◆ Dataset rows
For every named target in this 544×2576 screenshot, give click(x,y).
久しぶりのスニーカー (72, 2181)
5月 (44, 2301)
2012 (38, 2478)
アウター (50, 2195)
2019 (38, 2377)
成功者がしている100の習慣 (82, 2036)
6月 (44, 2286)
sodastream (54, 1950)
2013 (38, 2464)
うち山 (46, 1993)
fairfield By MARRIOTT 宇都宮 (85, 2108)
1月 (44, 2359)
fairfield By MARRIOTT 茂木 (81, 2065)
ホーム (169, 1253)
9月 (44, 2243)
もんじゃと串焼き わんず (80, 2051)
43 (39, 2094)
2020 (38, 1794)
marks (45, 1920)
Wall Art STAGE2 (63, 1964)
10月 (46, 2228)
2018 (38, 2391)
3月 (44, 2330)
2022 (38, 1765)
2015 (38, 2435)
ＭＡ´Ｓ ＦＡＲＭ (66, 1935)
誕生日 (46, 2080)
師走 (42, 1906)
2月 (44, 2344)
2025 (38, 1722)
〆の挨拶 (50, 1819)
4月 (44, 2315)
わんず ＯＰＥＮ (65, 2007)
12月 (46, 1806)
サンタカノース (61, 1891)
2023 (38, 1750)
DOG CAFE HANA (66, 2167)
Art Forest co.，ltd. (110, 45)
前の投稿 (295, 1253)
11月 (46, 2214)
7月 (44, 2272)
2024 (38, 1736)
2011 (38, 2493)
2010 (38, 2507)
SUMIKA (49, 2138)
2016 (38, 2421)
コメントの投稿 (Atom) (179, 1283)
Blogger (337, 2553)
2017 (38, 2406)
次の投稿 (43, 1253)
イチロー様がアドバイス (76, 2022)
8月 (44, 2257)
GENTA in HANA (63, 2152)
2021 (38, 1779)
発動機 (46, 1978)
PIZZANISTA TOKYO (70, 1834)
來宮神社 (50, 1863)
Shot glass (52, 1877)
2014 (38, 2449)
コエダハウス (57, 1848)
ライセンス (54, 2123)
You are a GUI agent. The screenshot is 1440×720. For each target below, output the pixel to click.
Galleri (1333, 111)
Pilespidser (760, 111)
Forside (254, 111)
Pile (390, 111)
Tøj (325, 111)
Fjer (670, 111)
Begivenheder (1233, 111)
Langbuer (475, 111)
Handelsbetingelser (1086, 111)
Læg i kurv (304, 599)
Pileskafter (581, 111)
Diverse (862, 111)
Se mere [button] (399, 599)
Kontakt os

◆ GIVEN EXERCISE
Rewrite every row above as a numbered list, omitting any blank lines.

◆ EXERCISE ANSWER
1. For every named target in this 544×2576 screenshot, give click(x,y).
2. 久しぶりのスニーカー (72, 2181)
3. 5月 (44, 2301)
4. 2012 (38, 2478)
5. アウター (50, 2195)
6. 2019 (38, 2377)
7. 成功者がしている100の習慣 (82, 2036)
8. 6月 (44, 2286)
9. sodastream (54, 1950)
10. 2013 (38, 2464)
11. うち山 (46, 1993)
12. fairfield By MARRIOTT 宇都宮 (85, 2108)
13. 1月 (44, 2359)
14. fairfield By MARRIOTT 茂木 (81, 2065)
15. ホーム (169, 1253)
16. 9月 (44, 2243)
17. もんじゃと串焼き わんず (80, 2051)
18. 43 (39, 2094)
19. 2020 (38, 1794)
20. marks (45, 1920)
21. Wall Art STAGE2 (63, 1964)
22. 10月 (46, 2228)
23. 2018 (38, 2391)
24. 3月 (44, 2330)
25. 2022 (38, 1765)
26. 2015 (38, 2435)
27. ＭＡ´Ｓ ＦＡＲＭ (66, 1935)
28. 誕生日 (46, 2080)
29. 師走 (42, 1906)
30. 2月 (44, 2344)
31. 2025 (38, 1722)
32. 〆の挨拶 (50, 1819)
33. 4月 (44, 2315)
34. わんず ＯＰＥＮ (65, 2007)
35. 12月 (46, 1806)
36. サンタカノース (61, 1891)
37. 2023 (38, 1750)
38. DOG CAFE HANA (66, 2167)
39. Art Forest co.，ltd. (110, 45)
40. 前の投稿 (295, 1253)
41. 11月 (46, 2214)
42. 7月 (44, 2272)
43. 2024 (38, 1736)
44. 2011 (38, 2493)
45. 2010 (38, 2507)
46. SUMIKA (49, 2138)
47. 2016 (38, 2421)
48. コメントの投稿 (Atom) (179, 1283)
49. Blogger (337, 2553)
50. 2017 (38, 2406)
51. 次の投稿 (43, 1253)
52. イチロー様がアドバイス (76, 2022)
53. 8月 (44, 2257)
54. GENTA in HANA (63, 2152)
55. 2021 (38, 1779)
56. 発動機 (46, 1978)
57. PIZZANISTA TOKYO (70, 1834)
58. 來宮神社 (50, 1863)
59. Shot glass (52, 1877)
60. 2014 (38, 2449)
61. コエダハウス (57, 1848)
62. ライセンス (54, 2123)
63. You are a GUI agent. The screenshot is 1440×720. For each target below, output the pixel to click.
64. Galleri (1333, 111)
65. Pilespidser (760, 111)
66. Forside (254, 111)
67. Pile (390, 111)
68. Tøj (325, 111)
69. Fjer (670, 111)
70. Begivenheder (1233, 111)
71. Langbuer (475, 111)
72. Handelsbetingelser (1086, 111)
73. Læg i kurv (304, 599)
74. Pileskafter (581, 111)
75. Diverse (862, 111)
76. Se mere [button] (399, 599)
77. Kontakt os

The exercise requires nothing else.